St. Peter wrote his First Letter around the year 63 to the Christians of Asia Minor where the Church was growing and also attacks against Christians increasing.  Due to the number of citations from the Old Testament, he must have had in mind that many of these new Christians had converted from Judaism and that they would be fortified by seeing how Jesus Christ fulfilled the Scriptures and made them the people of a new Covenant.  His message to them is to maintain their faith and to live virtuously so as to refute the slanders against them and to draw others to the Light of Christ.

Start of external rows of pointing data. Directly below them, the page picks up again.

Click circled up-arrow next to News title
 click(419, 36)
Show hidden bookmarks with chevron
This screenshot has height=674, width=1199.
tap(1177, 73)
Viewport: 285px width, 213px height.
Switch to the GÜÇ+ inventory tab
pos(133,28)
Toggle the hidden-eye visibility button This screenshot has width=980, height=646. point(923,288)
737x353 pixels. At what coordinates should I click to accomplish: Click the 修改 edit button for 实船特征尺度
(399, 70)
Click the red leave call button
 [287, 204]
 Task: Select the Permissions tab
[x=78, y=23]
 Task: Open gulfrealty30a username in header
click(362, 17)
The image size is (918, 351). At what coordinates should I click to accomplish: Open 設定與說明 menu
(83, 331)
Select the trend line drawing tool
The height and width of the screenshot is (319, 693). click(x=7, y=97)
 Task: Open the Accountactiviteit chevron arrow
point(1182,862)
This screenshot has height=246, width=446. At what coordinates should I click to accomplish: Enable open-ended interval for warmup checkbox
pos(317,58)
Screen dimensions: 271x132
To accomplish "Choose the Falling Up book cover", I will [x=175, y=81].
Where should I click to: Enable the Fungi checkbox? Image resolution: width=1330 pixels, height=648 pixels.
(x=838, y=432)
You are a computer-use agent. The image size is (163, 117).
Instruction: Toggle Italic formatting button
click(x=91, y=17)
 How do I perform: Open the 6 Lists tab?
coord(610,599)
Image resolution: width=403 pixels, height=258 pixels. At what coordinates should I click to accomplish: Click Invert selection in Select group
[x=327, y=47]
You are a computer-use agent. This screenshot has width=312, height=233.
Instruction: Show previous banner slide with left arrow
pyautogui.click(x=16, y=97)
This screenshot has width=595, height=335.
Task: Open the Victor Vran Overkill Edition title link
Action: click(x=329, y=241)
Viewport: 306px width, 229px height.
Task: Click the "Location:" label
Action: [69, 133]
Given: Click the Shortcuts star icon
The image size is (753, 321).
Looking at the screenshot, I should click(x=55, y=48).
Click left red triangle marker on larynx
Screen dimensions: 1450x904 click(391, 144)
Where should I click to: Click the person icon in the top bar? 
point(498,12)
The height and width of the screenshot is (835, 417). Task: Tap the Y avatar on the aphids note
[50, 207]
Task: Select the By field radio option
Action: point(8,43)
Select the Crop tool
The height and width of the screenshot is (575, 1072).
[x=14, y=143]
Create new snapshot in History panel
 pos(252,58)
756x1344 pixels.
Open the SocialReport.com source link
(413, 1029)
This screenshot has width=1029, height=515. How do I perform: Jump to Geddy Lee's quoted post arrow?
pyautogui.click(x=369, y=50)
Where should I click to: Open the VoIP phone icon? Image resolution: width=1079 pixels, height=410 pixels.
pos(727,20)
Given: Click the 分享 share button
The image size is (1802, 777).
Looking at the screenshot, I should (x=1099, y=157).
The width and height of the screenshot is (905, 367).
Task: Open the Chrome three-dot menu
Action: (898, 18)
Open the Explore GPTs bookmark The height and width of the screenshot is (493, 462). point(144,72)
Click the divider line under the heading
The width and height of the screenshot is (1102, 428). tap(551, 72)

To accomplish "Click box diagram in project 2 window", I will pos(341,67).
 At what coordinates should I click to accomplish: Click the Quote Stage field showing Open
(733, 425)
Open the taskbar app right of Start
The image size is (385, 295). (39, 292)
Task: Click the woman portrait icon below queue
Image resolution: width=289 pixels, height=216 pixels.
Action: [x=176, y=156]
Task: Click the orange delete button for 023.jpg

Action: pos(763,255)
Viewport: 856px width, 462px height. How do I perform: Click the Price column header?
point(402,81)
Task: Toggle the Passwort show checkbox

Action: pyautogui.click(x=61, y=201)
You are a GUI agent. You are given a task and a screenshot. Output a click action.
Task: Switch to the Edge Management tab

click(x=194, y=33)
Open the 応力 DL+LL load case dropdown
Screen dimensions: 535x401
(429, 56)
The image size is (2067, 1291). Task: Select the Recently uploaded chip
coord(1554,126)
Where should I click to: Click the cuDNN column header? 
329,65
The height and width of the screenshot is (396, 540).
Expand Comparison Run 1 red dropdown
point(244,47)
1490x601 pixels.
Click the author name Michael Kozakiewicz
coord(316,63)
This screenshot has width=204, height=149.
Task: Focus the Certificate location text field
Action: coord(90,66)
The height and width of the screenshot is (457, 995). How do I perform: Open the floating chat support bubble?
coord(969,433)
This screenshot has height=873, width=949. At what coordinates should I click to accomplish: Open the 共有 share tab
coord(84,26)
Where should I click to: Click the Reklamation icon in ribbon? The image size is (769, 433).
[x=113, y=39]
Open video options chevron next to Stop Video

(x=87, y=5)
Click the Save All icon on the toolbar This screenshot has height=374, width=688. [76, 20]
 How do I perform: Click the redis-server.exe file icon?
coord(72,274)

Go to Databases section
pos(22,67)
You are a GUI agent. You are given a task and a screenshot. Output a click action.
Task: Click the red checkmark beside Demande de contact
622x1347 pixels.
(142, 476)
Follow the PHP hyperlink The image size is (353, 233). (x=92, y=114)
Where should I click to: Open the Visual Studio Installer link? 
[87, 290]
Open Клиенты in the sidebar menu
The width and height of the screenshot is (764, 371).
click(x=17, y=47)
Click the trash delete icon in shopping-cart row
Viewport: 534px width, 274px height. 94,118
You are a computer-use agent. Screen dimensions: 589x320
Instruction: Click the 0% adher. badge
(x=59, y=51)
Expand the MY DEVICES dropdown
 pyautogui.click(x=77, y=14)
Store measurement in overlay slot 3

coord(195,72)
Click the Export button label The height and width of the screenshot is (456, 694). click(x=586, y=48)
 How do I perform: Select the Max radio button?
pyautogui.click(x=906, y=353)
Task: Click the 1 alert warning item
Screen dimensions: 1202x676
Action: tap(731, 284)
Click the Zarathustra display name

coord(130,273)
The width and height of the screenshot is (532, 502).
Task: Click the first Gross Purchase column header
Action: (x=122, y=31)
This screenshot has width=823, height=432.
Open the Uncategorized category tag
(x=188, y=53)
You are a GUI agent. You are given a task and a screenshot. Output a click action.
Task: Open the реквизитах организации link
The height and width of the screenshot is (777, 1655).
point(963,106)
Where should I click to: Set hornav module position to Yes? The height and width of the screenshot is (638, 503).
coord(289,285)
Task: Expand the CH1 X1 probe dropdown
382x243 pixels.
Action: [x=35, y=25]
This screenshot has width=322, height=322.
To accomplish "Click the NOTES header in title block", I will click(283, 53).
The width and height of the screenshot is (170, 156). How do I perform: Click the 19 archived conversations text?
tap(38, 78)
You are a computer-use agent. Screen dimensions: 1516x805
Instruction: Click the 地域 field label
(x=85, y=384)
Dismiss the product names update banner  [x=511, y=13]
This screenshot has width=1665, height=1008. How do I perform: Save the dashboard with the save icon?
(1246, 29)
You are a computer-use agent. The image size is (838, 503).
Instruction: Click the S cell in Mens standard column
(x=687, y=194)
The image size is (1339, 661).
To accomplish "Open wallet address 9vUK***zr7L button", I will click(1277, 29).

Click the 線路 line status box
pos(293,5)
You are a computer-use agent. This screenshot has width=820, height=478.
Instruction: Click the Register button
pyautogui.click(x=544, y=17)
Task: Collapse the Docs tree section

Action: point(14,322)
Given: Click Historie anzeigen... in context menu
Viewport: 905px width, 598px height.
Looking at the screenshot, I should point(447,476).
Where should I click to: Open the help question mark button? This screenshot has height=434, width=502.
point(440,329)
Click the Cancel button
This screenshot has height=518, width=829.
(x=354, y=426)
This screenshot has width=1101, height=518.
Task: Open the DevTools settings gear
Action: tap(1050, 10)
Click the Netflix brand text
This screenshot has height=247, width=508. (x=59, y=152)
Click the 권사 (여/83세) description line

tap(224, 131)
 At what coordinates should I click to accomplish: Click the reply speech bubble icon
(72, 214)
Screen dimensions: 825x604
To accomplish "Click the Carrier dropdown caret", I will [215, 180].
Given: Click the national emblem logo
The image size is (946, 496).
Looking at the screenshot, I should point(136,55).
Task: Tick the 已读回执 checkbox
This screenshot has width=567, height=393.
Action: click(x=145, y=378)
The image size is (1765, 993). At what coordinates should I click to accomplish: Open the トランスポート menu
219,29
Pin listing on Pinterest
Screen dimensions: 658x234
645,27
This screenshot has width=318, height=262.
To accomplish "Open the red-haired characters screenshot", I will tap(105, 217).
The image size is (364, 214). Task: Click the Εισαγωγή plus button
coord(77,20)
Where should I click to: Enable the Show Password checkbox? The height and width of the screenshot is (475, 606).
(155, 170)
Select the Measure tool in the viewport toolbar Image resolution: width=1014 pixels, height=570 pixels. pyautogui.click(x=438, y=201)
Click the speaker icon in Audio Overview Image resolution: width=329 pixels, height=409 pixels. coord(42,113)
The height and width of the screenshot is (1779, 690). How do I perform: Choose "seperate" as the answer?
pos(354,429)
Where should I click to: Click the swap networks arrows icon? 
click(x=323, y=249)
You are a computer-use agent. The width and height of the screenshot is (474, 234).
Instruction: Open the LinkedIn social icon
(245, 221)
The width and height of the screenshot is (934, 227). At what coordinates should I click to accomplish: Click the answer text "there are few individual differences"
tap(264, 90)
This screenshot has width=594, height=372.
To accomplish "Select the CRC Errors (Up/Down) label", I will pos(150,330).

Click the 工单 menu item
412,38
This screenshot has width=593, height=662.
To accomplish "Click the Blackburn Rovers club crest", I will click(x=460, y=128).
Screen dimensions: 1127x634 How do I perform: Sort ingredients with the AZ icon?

In the present verses, which are used for today’s second reading, Peter calls these Christians to Jesus, the living stone, “rejected by human beings but chosen and precious in the sight of God.”  Peter alludes to Psalm 118, 22, which the Lord Jesus also applied to himself (cf. Mark 12, 10-11).  The “builders”, the Jews, and particularly the Jewish leaders, rejected the very stone necessary for them, and they did so out of spite.  Peter calls for these Christians to become “living stones” themselves so that God might build a temple for himself with them, a temple in which he would dwell forever.  This new temple made by God himself, succeeds the old temple in Jerusalem.  In this new temple “spiritual sacrifices” — not those of goats and bulls, but the offering of the Body and Blood of the Som of God — would be offered.  


“Behold, I am laying a stone in Zion, a cornerstone, chosen and precious, and whoever believes in it shall not be put to shame.”  Peter quotes Isaiah 28, 16 here.  In the verse, God is speaking and he says that he is laying this stone, His Son, in Zion, the Holy Church, making him it’s foundation.  Though accounted “rejected” by the Jews, God calls this stone “chosen and precious”, for it is his only-begotten Son.  We are to believe in this stone who holds us all together and without whom we are nothing.  He is to be for us also “chosen and precious”.


“The stone that the builders rejected has become the cornerstone” for those who believe; but for those who do not, “a stone that will make people stumble, and a rock that will make them fall” (Psalm 118, 22).  Just as for the Jewish leaders Jesus was so contemptible that he had to be rejected, but for God he was “chosen and precious”, so for those who believe, he is the cornerstone, but for those who do not, he will be their judge: “He who does not believe shall he condemned” (Mark 16, 16). 


“You are ‘a chosen race, a royal priesthood, a holy nation, a people of his own, so that you may announce the praises’ of him who called you out of darkness into his wonderful light.”  Peter here paraphrases Exodus 19, 6 in declaring the dignity of those who believe in Jesus Christ and belong to him through baptism.  The Christian faithful succeed the ancient Israelites as God’s chosen people and, consecrated to him, offer their sacrifices of praise.  This is both our glory and our responsibility as believers, as those built into the Cornerstone who is our Savior.